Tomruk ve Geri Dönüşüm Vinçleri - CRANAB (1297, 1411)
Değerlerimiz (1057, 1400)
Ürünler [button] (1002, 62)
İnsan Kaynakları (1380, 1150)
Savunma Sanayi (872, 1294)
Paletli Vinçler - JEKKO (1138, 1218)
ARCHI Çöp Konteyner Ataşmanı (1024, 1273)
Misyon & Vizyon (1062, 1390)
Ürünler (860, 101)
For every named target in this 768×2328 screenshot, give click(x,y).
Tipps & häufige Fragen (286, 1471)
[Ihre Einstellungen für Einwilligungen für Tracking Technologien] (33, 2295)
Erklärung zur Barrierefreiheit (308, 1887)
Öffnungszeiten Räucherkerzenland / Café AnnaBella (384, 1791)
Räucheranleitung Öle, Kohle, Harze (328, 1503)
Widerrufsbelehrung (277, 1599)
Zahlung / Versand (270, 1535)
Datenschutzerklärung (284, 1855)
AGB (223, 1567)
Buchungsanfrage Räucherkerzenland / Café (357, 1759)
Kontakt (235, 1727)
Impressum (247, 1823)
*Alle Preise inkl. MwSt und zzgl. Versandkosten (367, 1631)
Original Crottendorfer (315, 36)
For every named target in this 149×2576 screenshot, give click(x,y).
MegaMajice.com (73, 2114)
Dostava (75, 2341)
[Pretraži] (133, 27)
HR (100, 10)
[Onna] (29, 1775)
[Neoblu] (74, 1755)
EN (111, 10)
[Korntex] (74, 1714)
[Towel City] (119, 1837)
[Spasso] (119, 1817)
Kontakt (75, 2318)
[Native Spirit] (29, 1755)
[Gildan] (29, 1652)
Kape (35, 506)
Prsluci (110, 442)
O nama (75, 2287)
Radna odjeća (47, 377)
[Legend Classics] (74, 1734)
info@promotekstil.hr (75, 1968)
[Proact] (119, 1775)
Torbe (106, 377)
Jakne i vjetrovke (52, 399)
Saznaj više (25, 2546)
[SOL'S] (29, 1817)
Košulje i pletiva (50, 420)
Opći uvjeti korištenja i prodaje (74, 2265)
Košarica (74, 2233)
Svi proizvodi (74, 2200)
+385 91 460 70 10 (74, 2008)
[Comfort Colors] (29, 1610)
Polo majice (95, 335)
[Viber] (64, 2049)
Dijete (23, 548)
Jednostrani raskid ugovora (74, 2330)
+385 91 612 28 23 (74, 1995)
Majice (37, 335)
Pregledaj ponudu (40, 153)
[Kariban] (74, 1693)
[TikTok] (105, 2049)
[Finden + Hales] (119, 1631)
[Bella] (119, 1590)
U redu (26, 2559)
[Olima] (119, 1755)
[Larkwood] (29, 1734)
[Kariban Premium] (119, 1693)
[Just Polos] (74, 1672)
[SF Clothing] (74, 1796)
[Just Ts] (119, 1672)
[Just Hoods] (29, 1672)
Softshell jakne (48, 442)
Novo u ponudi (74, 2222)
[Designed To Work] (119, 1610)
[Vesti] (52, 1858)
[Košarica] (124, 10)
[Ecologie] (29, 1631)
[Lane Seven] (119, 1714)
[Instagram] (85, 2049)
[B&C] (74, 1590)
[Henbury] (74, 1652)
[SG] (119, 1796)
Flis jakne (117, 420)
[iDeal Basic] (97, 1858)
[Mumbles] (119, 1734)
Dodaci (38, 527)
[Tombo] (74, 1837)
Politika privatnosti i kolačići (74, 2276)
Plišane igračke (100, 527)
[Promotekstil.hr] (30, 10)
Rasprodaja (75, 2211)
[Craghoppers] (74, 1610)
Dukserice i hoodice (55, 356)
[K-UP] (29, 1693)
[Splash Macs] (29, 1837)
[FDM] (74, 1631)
----------------
When a line in the records holds the string "give", copy that line.

For every named target in this 768×2328 screenshot, give click(x,y).
For every named target in this 149×2576 screenshot, give click(x,y).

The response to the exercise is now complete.